Activity —
Rewrite the listing below so that "Find the location of a particular element" becomes "Locate a specific element" everywhere it occurs, changing nothing else.

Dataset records
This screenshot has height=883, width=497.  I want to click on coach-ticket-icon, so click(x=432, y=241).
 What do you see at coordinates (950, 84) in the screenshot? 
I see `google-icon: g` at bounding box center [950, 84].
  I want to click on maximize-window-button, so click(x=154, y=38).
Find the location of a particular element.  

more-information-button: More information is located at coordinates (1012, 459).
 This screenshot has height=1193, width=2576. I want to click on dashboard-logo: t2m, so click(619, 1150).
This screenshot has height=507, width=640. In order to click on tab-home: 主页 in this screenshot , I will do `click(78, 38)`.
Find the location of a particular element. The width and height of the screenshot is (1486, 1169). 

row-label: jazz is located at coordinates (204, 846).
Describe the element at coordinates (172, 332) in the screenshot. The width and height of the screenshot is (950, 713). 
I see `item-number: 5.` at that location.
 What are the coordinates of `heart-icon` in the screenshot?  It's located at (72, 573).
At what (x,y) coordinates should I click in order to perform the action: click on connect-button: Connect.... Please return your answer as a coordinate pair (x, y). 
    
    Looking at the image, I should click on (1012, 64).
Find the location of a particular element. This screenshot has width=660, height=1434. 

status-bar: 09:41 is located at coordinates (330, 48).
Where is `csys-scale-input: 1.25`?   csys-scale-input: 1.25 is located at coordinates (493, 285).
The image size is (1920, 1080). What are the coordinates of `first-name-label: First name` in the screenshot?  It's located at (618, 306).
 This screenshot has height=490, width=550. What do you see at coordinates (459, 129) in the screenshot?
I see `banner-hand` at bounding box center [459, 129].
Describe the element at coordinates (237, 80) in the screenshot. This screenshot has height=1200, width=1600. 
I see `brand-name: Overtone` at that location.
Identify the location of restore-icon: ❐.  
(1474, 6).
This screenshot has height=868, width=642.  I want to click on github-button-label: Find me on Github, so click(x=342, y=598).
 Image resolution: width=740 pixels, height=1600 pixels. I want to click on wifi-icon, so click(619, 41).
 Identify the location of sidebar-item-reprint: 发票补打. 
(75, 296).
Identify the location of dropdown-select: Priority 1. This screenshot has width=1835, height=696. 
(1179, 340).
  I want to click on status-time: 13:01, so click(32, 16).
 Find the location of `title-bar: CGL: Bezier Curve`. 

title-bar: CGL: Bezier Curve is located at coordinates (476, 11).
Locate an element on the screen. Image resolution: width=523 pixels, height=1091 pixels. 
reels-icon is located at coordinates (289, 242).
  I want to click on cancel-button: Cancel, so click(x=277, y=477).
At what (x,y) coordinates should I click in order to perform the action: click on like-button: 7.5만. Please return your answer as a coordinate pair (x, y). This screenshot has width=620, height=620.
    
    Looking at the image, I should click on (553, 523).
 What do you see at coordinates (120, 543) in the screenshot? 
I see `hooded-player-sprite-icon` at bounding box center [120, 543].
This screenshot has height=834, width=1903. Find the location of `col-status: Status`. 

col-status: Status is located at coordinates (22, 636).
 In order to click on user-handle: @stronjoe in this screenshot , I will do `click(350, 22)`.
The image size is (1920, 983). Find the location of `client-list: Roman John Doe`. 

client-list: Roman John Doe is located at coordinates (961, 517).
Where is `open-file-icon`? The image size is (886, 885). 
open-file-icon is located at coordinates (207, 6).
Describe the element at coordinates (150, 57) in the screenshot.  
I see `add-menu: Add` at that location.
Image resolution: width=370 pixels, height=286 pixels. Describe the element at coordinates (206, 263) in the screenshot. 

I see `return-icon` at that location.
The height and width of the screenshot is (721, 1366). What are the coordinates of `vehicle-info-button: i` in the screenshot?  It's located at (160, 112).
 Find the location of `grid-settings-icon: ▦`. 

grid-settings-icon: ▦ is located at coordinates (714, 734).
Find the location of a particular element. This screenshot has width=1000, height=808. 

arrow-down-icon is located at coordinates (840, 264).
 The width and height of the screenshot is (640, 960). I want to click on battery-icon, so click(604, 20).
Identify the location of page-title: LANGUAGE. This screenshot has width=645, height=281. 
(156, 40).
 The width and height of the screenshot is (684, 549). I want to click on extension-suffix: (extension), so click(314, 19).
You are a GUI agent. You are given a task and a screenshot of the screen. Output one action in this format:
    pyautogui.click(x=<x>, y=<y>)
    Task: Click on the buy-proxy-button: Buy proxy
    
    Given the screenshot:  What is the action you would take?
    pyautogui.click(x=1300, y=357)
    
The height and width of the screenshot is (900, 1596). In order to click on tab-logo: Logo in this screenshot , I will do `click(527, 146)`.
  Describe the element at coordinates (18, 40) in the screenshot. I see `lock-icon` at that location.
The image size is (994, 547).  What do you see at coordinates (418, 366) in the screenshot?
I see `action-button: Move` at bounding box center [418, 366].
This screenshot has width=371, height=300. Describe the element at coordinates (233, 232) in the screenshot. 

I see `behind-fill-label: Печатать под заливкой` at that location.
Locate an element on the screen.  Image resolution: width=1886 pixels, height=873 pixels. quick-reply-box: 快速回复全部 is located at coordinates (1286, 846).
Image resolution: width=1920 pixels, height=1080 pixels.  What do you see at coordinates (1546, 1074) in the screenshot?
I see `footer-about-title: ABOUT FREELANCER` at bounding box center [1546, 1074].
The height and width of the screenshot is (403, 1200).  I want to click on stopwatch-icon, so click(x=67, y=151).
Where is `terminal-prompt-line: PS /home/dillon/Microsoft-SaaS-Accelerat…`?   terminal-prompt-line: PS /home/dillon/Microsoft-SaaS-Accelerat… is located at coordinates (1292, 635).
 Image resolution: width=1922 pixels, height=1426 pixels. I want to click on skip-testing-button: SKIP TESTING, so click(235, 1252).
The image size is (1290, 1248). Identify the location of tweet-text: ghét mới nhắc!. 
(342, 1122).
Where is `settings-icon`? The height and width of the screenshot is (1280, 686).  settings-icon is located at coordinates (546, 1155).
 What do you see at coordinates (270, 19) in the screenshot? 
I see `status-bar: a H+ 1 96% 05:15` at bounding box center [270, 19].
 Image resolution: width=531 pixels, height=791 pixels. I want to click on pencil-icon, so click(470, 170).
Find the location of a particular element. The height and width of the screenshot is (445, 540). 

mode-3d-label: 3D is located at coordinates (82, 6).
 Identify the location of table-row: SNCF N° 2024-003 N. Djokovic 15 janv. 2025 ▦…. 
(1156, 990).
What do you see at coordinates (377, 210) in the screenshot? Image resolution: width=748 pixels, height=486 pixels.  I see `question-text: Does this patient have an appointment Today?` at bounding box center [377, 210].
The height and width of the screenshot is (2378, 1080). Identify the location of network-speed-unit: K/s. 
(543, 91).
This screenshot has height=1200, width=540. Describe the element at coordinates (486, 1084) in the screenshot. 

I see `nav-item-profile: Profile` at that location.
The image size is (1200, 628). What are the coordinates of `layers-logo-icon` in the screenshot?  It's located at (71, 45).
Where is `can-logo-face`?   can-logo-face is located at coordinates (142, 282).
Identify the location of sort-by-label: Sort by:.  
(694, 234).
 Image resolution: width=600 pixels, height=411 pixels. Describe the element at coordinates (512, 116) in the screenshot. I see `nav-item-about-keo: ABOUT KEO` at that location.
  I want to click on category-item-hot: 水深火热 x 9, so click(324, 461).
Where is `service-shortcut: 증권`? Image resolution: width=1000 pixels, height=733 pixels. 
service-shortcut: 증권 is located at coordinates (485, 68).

Answer for the task —
This screenshot has height=883, width=497.  I want to click on coach-ticket-icon, so click(x=432, y=241).
 What do you see at coordinates (950, 84) in the screenshot? 
I see `google-icon: g` at bounding box center [950, 84].
  I want to click on maximize-window-button, so click(x=154, y=38).
Locate a specific element.  

more-information-button: More information is located at coordinates (1012, 459).
 This screenshot has height=1193, width=2576. I want to click on dashboard-logo: t2m, so click(619, 1150).
This screenshot has height=507, width=640. In order to click on tab-home: 主页 in this screenshot , I will do `click(78, 38)`.
Locate a specific element. The width and height of the screenshot is (1486, 1169). 

row-label: jazz is located at coordinates (204, 846).
Describe the element at coordinates (172, 332) in the screenshot. The width and height of the screenshot is (950, 713). 
I see `item-number: 5.` at that location.
 What are the coordinates of `heart-icon` in the screenshot?  It's located at (72, 573).
At what (x,y) coordinates should I click in order to perform the action: click on connect-button: Connect.... Please return your answer as a coordinate pair (x, y). 
    
    Looking at the image, I should click on (1012, 64).
Locate a specific element. This screenshot has width=660, height=1434. 

status-bar: 09:41 is located at coordinates (330, 48).
Where is `csys-scale-input: 1.25`?   csys-scale-input: 1.25 is located at coordinates (493, 285).
The image size is (1920, 1080). What are the coordinates of `first-name-label: First name` in the screenshot?  It's located at (618, 306).
 This screenshot has height=490, width=550. What do you see at coordinates (459, 129) in the screenshot?
I see `banner-hand` at bounding box center [459, 129].
Describe the element at coordinates (237, 80) in the screenshot. This screenshot has height=1200, width=1600. 
I see `brand-name: Overtone` at that location.
Identify the location of restore-icon: ❐.  
(1474, 6).
This screenshot has height=868, width=642.  I want to click on github-button-label: Find me on Github, so click(x=342, y=598).
 Image resolution: width=740 pixels, height=1600 pixels. I want to click on wifi-icon, so click(619, 41).
 Identify the location of sidebar-item-reprint: 发票补打. 
(75, 296).
Identify the location of dropdown-select: Priority 1. This screenshot has width=1835, height=696. 
(1179, 340).
  I want to click on status-time: 13:01, so click(32, 16).
 Find the location of `title-bar: CGL: Bezier Curve`. 

title-bar: CGL: Bezier Curve is located at coordinates (476, 11).
Locate an element on the screen. Image resolution: width=523 pixels, height=1091 pixels. 
reels-icon is located at coordinates (289, 242).
  I want to click on cancel-button: Cancel, so click(x=277, y=477).
At what (x,y) coordinates should I click in order to perform the action: click on like-button: 7.5만. Please return your answer as a coordinate pair (x, y). This screenshot has width=620, height=620.
    
    Looking at the image, I should click on (553, 523).
 What do you see at coordinates (120, 543) in the screenshot? 
I see `hooded-player-sprite-icon` at bounding box center [120, 543].
This screenshot has height=834, width=1903. Find the location of `col-status: Status`. 

col-status: Status is located at coordinates (22, 636).
 In order to click on user-handle: @stronjoe in this screenshot , I will do `click(350, 22)`.
The image size is (1920, 983). Find the location of `client-list: Roman John Doe`. 

client-list: Roman John Doe is located at coordinates (961, 517).
Where is `open-file-icon`? The image size is (886, 885). 
open-file-icon is located at coordinates (207, 6).
Describe the element at coordinates (150, 57) in the screenshot.  
I see `add-menu: Add` at that location.
Image resolution: width=370 pixels, height=286 pixels. Describe the element at coordinates (206, 263) in the screenshot. 

I see `return-icon` at that location.
The height and width of the screenshot is (721, 1366). What are the coordinates of `vehicle-info-button: i` in the screenshot?  It's located at (160, 112).
 Find the location of `grid-settings-icon: ▦`. 

grid-settings-icon: ▦ is located at coordinates (714, 734).
Locate a specific element. This screenshot has width=1000, height=808. 

arrow-down-icon is located at coordinates (840, 264).
 The width and height of the screenshot is (640, 960). I want to click on battery-icon, so click(604, 20).
Identify the location of page-title: LANGUAGE. This screenshot has width=645, height=281. 
(156, 40).
 The width and height of the screenshot is (684, 549). I want to click on extension-suffix: (extension), so click(314, 19).
You are a GUI agent. You are given a task and a screenshot of the screen. Output one action in this format:
    pyautogui.click(x=<x>, y=<y>)
    Task: Click on the buy-proxy-button: Buy proxy
    
    Given the screenshot:  What is the action you would take?
    pyautogui.click(x=1300, y=357)
    
The height and width of the screenshot is (900, 1596). In order to click on tab-logo: Logo in this screenshot , I will do `click(527, 146)`.
  Describe the element at coordinates (18, 40) in the screenshot. I see `lock-icon` at that location.
The image size is (994, 547).  What do you see at coordinates (418, 366) in the screenshot?
I see `action-button: Move` at bounding box center [418, 366].
This screenshot has width=371, height=300. Describe the element at coordinates (233, 232) in the screenshot. 

I see `behind-fill-label: Печатать под заливкой` at that location.
Locate an element on the screen.  Image resolution: width=1886 pixels, height=873 pixels. quick-reply-box: 快速回复全部 is located at coordinates (1286, 846).
Image resolution: width=1920 pixels, height=1080 pixels.  What do you see at coordinates (1546, 1074) in the screenshot?
I see `footer-about-title: ABOUT FREELANCER` at bounding box center [1546, 1074].
The height and width of the screenshot is (403, 1200).  I want to click on stopwatch-icon, so click(x=67, y=151).
Where is `terminal-prompt-line: PS /home/dillon/Microsoft-SaaS-Accelerat…`?   terminal-prompt-line: PS /home/dillon/Microsoft-SaaS-Accelerat… is located at coordinates (1292, 635).
 Image resolution: width=1922 pixels, height=1426 pixels. I want to click on skip-testing-button: SKIP TESTING, so click(235, 1252).
The image size is (1290, 1248). Identify the location of tweet-text: ghét mới nhắc!. 
(342, 1122).
Where is `settings-icon`? The height and width of the screenshot is (1280, 686).  settings-icon is located at coordinates (546, 1155).
 What do you see at coordinates (270, 19) in the screenshot? 
I see `status-bar: a H+ 1 96% 05:15` at bounding box center [270, 19].
 Image resolution: width=531 pixels, height=791 pixels. I want to click on pencil-icon, so click(470, 170).
Locate a specific element. The height and width of the screenshot is (445, 540). 

mode-3d-label: 3D is located at coordinates (82, 6).
 Identify the location of table-row: SNCF N° 2024-003 N. Djokovic 15 janv. 2025 ▦…. 
(1156, 990).
What do you see at coordinates (377, 210) in the screenshot? Image resolution: width=748 pixels, height=486 pixels.  I see `question-text: Does this patient have an appointment Today?` at bounding box center [377, 210].
The height and width of the screenshot is (2378, 1080). Identify the location of network-speed-unit: K/s. 
(543, 91).
This screenshot has height=1200, width=540. Describe the element at coordinates (486, 1084) in the screenshot. 

I see `nav-item-profile: Profile` at that location.
The image size is (1200, 628). What are the coordinates of `layers-logo-icon` in the screenshot?  It's located at (71, 45).
Where is `can-logo-face`?   can-logo-face is located at coordinates (142, 282).
Identify the location of sort-by-label: Sort by:.  
(694, 234).
 Image resolution: width=600 pixels, height=411 pixels. Describe the element at coordinates (512, 116) in the screenshot. I see `nav-item-about-keo: ABOUT KEO` at that location.
  I want to click on category-item-hot: 水深火热 x 9, so click(324, 461).
Where is `service-shortcut: 증권`? Image resolution: width=1000 pixels, height=733 pixels. 
service-shortcut: 증권 is located at coordinates (485, 68).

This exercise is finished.